Parts of the exercise:
• A. List every phrase or sentence that the text on banker compensation places inside double quotation marks.
• B. Summarize the text on banker compensation in two sentences.

Page text:
>> start

For all the claims that banker compensation was the root of all the banking industry problems, there is one devastating rebuttal:  would the level of banker compensation and misbehavior have been the same had there been transparency throughout the financial system rather than huge pockets of opacity.

For example, would bankers still have manipulated the Libor interest rate if market participants could see all the Libor-based trades (both funding and off-balance sheet) that the bank was involved in?

For example, would bankers still have been able to sell the same volume of sub-prime mortgage backed securities and related derivatives if the securities had to provide observable event based reporting with disclosure of all non-borrower privacy protected data fields tracked by originators and servicers?

Regular readers know that the answer to these and related question is no as the sunlight provided by transparency is the best disinfectant.

Sir David Walker, the chairman of the board for Barclays, made one of these banker compensation claims when he told Parliament that the way to change banking culture is to change how bankers are paid.

Maybe.  Far more effective at changing banker culture is to require ultra transparency and require the banks to disclose on an ongoing basis their current global asset, liability and off-balance sheet exposure details.

By requiring ultra transparency, regulators instill in banks a culture of anything they do today will be known by the market tomorrow.  This culture has a very strong incentive to engage in exemplary behavior.

According to a Telegraph article,

Sir David Walker, the chairman designate of Barclays, has blamed the way banks pay their staff for the problems of the industry and said he favoured new rules which would give far more detail on how much bankers are paid. 
Speaking at the first public hearing of a parliamentary commission into banks, Sir David investment bankers focus on short-term targets had been “hugely damaging”. 
“The problem that I think has been most serious is not so much levels of remuneration, but the gearing of remuneration to revenue.” said Sir David. 
He added: “The inappropriate incentivisation is accountable for a lot of what has gone wrong.”... 
Sir David added that shareholders were also "an important part of the problem" and should share the blame for some of the industry's problems. "They encouraged banks to lever up," he said.
Actually, given the level of opacity in bank reporting, banks are 'black boxes' according to the Bank of England's Andrew Haldane, the shareholders were not part of the problem.  Shareholders lacked the information they needed to exert market discipline on bankers' bad behavior.

>> end

Data supplied:

>> start

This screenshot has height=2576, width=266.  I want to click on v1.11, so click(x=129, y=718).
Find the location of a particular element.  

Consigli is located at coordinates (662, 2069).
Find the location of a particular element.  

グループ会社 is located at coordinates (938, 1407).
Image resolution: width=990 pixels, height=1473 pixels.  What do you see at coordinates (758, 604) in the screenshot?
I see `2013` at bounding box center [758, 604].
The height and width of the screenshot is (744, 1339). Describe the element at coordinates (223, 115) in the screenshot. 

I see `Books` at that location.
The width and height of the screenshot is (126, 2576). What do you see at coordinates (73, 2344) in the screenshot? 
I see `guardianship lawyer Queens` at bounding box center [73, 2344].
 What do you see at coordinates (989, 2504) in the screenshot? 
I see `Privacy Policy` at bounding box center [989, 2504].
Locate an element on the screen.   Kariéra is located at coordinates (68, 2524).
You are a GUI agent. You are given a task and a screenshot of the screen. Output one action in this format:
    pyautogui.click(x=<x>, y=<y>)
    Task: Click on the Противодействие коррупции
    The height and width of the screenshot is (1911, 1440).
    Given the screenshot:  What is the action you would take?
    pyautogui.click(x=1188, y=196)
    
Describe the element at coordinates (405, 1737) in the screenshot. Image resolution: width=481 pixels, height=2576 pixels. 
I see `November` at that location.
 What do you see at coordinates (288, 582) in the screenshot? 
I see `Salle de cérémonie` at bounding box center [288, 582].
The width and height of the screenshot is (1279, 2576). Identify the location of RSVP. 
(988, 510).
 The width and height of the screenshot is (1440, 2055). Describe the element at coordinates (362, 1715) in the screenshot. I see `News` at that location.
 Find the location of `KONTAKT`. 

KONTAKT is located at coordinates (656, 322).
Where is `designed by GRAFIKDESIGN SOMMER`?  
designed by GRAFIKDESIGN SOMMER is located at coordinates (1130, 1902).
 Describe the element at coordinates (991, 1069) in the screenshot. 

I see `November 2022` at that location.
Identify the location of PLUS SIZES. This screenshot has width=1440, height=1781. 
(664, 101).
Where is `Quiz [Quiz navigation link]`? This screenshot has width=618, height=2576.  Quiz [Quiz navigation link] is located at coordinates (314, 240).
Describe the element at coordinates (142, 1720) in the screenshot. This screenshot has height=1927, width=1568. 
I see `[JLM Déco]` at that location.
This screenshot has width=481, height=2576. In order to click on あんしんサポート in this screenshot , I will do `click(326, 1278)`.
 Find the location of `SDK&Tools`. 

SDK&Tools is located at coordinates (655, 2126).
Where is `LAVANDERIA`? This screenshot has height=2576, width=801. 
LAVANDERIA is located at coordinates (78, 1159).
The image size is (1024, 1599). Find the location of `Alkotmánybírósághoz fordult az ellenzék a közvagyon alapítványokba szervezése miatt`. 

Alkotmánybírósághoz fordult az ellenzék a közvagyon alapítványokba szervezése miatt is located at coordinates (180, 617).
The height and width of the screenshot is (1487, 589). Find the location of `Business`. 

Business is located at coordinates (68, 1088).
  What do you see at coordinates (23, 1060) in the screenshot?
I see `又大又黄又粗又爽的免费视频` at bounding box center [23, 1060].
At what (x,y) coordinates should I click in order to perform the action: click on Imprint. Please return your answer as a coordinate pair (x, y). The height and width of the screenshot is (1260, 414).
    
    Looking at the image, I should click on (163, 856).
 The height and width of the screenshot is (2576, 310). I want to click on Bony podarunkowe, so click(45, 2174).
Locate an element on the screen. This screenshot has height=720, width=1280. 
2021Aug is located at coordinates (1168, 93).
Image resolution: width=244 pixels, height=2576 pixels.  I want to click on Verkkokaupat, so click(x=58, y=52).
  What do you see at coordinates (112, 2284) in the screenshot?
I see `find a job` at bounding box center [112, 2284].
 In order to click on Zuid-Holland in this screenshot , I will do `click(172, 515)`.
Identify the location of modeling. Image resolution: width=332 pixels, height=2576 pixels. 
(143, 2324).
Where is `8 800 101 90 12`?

>> end

Per-task answers:
• A.
- “hugely damaging”
- “The problem that I think has been most serious is not so much levels of remuneration, but the gearing of remuneration to revenue.”
- “The inappropriate incentivisation is accountable for a lot of what has gone wrong.”
- "an important part of the problem"
- "They encouraged banks to lever up,"

• B. The text argues that requiring ultra transparency, with banks disclosing their current global asset, liability and off-balance sheet exposure details on an ongoing basis, would change banker culture more effectively than changing how bankers are paid. It answers Barclays chairman Sir David Walker, who blamed bank pay and shareholders for the industry's problems, by saying that shareholders lacked the information needed to discipline banks that the Bank of England's Andrew Haldane calls 'black boxes'.